If obj is of type Test, of course, or a class derived from Test
(ignoring any const or volatile qualifiers), then copy
initialization is defined to have the same behavior as direct
initialization. (It's not really clear if the copy constructor
is declared explicit, of course---the standard contradicts
itself in that case, saying elsewhere that the direct
initialization syntax cannot be used if the constructor is
declared explicit.)

 

[James Kanze]

Suppose we have a class named Test.

Test obj; // assuming default ctor is available
Test direct_init(obj); // direct initialization happens here
Test copy_init = obj; // copy initialization happens here

Suppose we have a function

void fn(Test arg);

When we call fn() with fn(obj), the copy ctor
is called to construct 'arg'. Am I correct?
Yes.

Question is what kind of initialization - direct
initialization or copy initialization, happens to
construct arg ?

Formally, it's copy initialization. But the standard also says
that if the type of the initialization is the same as, or a
class derived from, the target type, copy initialization behaves
the same as direct initialization. There is only a difference
when conversions are involved.

What does the standard say in this regard ?

Exactly what I just said.

If copy initialization happens, then if the copy
ctor is 'explicit', then calling fn(obj) will not
compile. Am I correct ?

I don't think so, but the original standard is far from clear.
In the section on initialization, it makes it very clear that if
the initialization expression in copy initialization has the
same type as, or a type derived from, the target type, the
semantics are the same as those of direct initialization. In
the section concerning explicit, on the other hand, the latest
draft says that an explicit constructor will only be used "where
the direct-initialization syntax (8.5) or where casts (5.2.9,
5.4) are explicitly used." (Of course, it contradicts this for
explicit default constructors in the very next sentence. But
that doesn't affect the copy constructor.)

> [Set problem 1] Retype the entries starting at the line that contains "1456x819 pixels." and stopping after the line that contains "(x=1438, y=777)", leaving out any pictures.

> [Data shown]

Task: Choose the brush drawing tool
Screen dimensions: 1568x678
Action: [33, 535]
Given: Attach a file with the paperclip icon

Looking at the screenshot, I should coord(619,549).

...

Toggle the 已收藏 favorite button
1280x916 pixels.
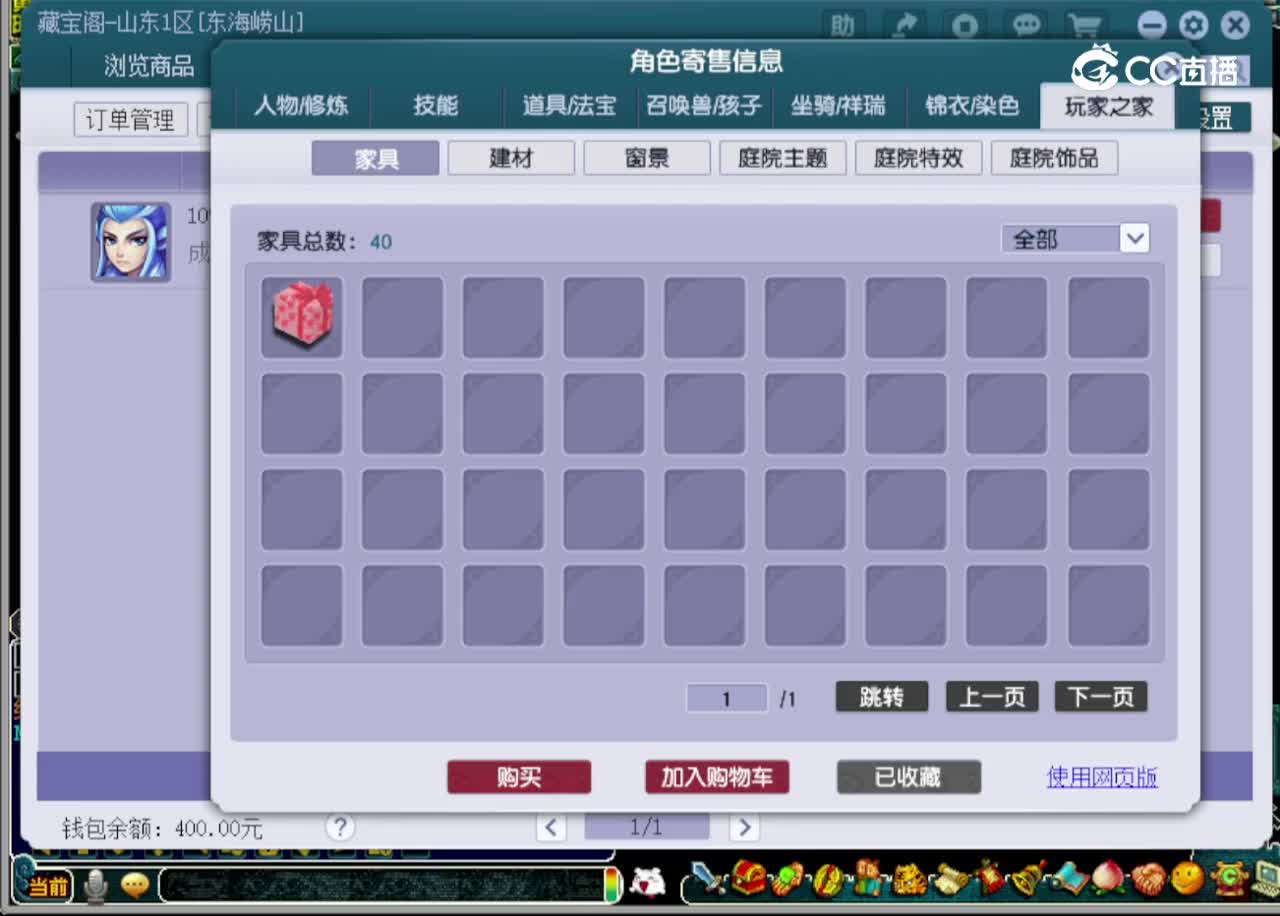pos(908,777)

---

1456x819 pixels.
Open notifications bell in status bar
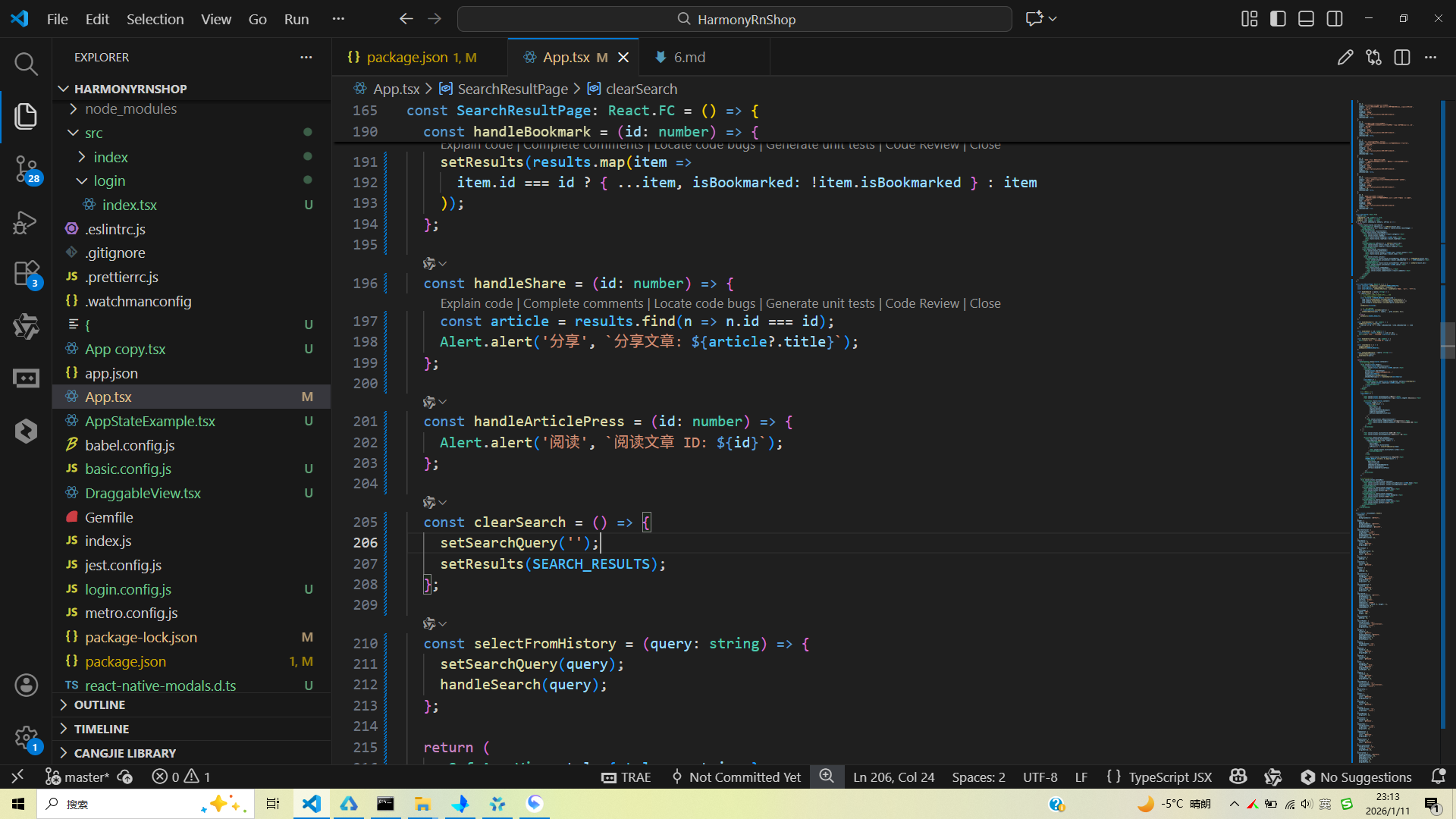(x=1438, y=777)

> [Set problem 2] Echo the passage from the copy initialization excerpt starting at the words "Question is what" and stopping after "I just said.".

> [Full response 1]
1456x819 pixels.
Open notifications bell in status bar
(x=1438, y=777)

> [Full response 2]
Question is what kind of initialization - direct
initialization or copy initialization, happens to
construct arg ?

Formally, it's copy initialization. But the standard also says
that if the type of the initialization is the same as, or a
class derived from, the target type, copy initialization behaves
the same as direct initialization. There is only a difference
when conversions are involved.

What does the standard say in this regard ?

Exactly what I just said.